语气狂妄无比,可出乎意料的是,在场的所有人竟然没有一个人觉得他狂妄,仿佛他只是在陈述一个在平常不过的事实罢了。
“可古往今来,要想无往而不胜,需要付出多少代价?今日我贴了第二张湛泸军令,明明白白地告诉大家,这便是代价。”楚韶看着众人,一字一句地说道,“空有一身本领,不通兵法,不可;空能纸上谈兵,上阵不能杀敌,不可。”
“湛泸军在整个大印的中央,是我们国家的心脏,我便从本月考核结束后开始从报名人选当中挑选湛泸的第一批人,一直到大家全部被编入伍,或者收拾行李回家为止——大家每日训练之前都要先问问自己,当初为什么来当兵,当兵以后为了对得起朝廷的恩赏又该做些什么,人生在世,是想青史留名,还是想浑浑噩噩、不知所终?我希望你们此后出去能够告诉所有人,你们是湛泸的将士,是大印最为强有力的一支军队,是国家的骄傲。今日我要说的话便放在这里了,是轻是重,大家便自己掂量着办吧。”
语罢,楚韶提着枪重新跳上了教武台。年轻而英俊的将军看了看自己手中的名枪碧泉,又看了看自他说完话之后一片沉寂的众人,笑道:“这碧泉枪杆子光秃秃的,太丑。子瑜,你去请个工匠师傅来,为我刻个篆体的‘湛泸’吧。

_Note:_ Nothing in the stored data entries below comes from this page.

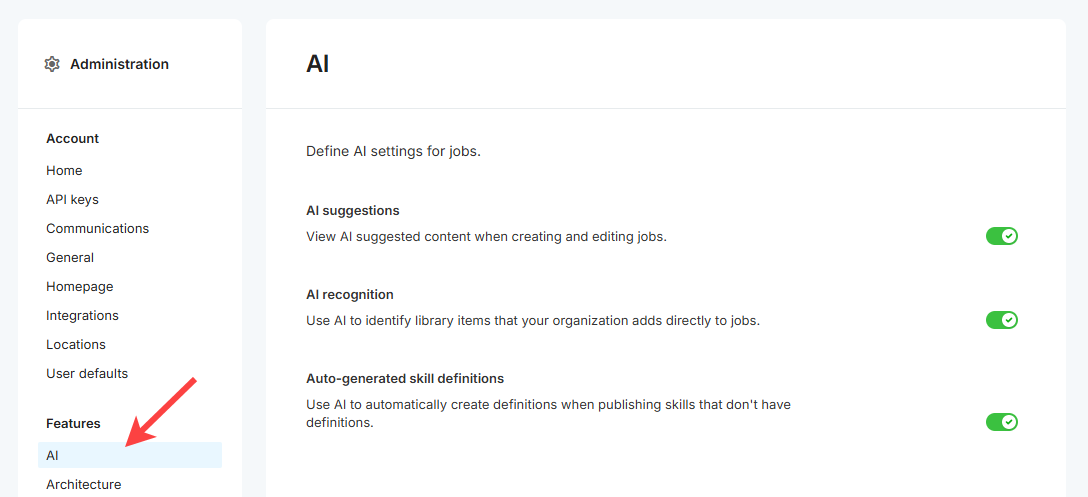Turn off the AI recognition switch

pos(1001,320)
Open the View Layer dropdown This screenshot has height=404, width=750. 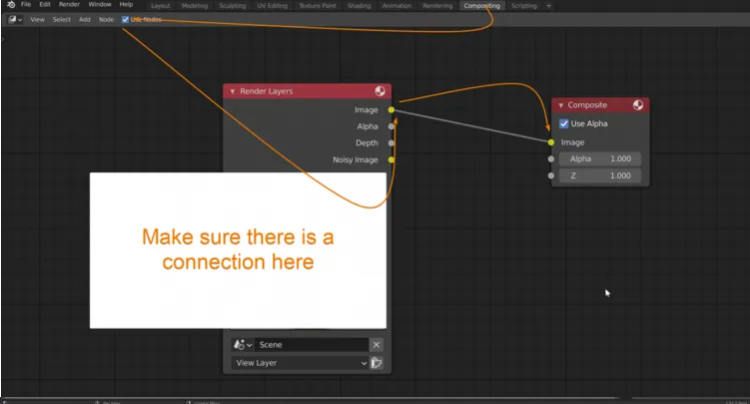click(x=300, y=363)
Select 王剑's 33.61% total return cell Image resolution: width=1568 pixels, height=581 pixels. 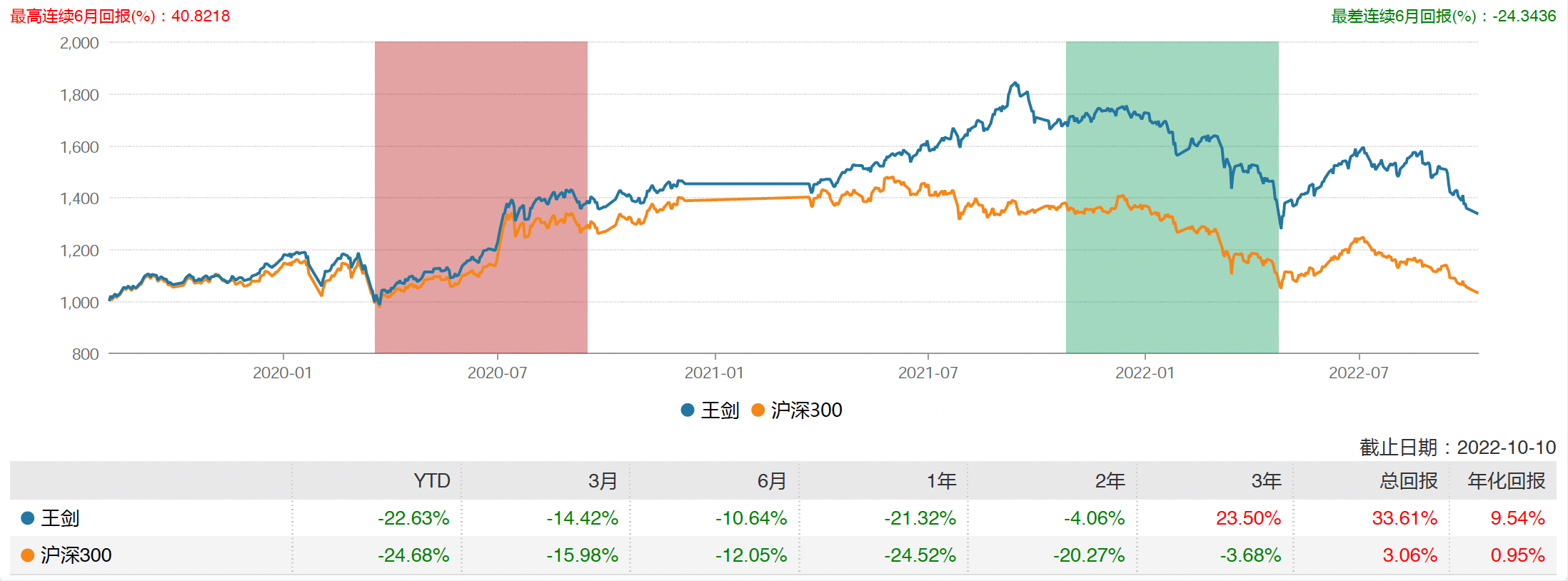click(1404, 518)
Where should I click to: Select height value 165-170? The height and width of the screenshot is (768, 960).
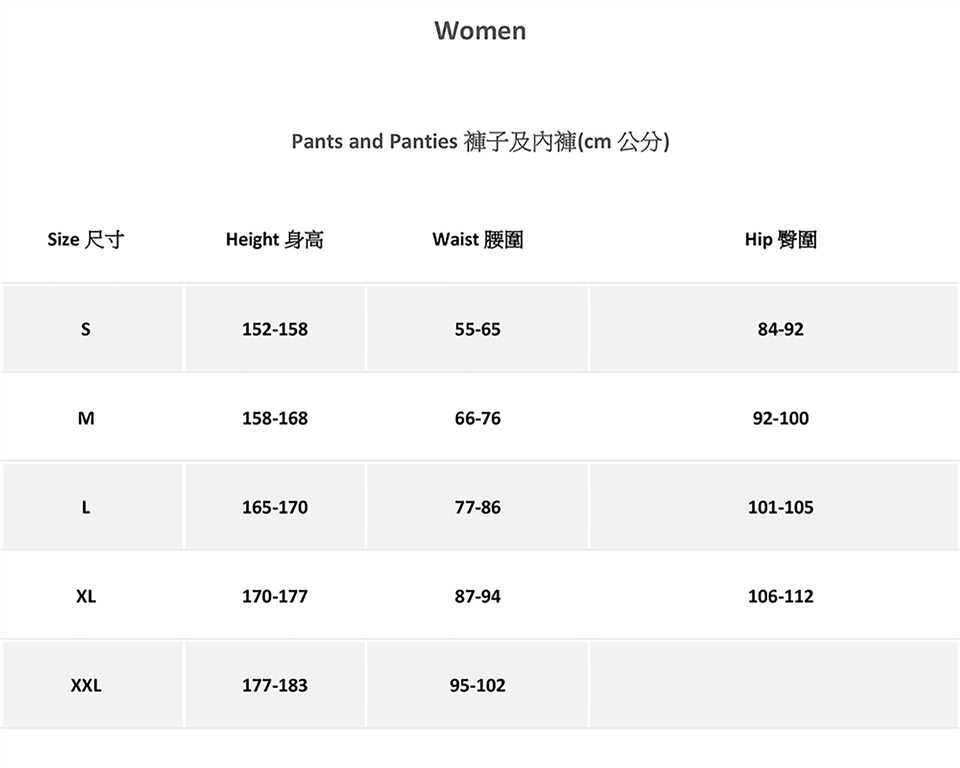coord(275,507)
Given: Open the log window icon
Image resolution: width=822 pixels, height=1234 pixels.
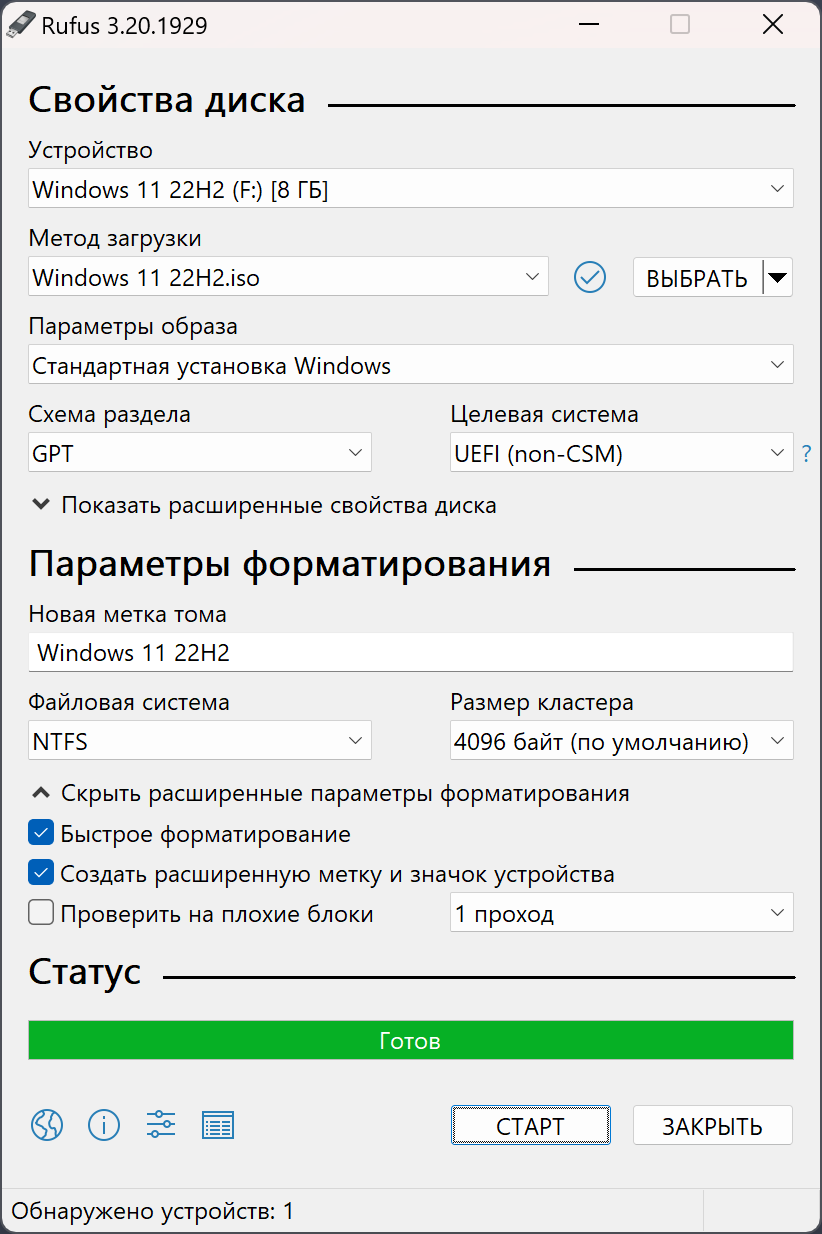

从今以后,此二字便是我军的标志,凡为我选中者,皆可得湛泸为印,所向披靡。”
不知是谁带头喊了一句“定不负将军期许”,人群便哗啦哗啦地跪了一地。
楚韶崩着脸说了一句“不必多礼”,随后在教武台上坐了下来,如往常一般盯着众人训练,只有方子瑜和沈琥珀能看得出他嘴角快要压不住的那丝笑意。
自然也只有他二人知道,方才那一番冠冕堂皇的话,楚韶已经窝在帐子里背了好几日了。
果然,坐了没一个时辰,刚刚还语重心长的将军便找了个借口溜回了大帐,笑靥如花地磨墨写信去了。
“一别半月,一切顺利,不知兄长尚安否?”
他满心欢喜地把信折好,小心地封了,拿在手里端详。看了好一会儿,他才慢吞吞地抱出自己帐中一个乌木匣子来,想把信放进去,待传令兵明早走的时候带回中阳。
他才刚刚打开盖子,尚未来得及把信放进去,面上的笑意却突然僵住了。
楚韶伸手,从那匣子中拿出另外一封信来,在手中摩挲了好久,似乎还想直接撕掉,最终还是没有下手。
他垂着眼睛坐了好久,直至有人进来,才抬起头,发出了含义不明的一声叹。
第43章 难势·二
中阳城,卫氏府邸,供奉堂下密室。
戚琅轻轻吹灭了手边的蜡烛,低眉顺眼地道:“如何了?”
“我已将借来的兵全部秘密召回了中阳,万事俱备,只欠春洲台一阵东风了。”卫叔卿放下手中的茶杯,很愉快地笑道,“近日以来,朝中变革之声沸沸扬扬——太子歇已经开始为改革造势了,不出意外的话,今年上元节的霜华祭,改革条例便会在春洲台正式颁布。”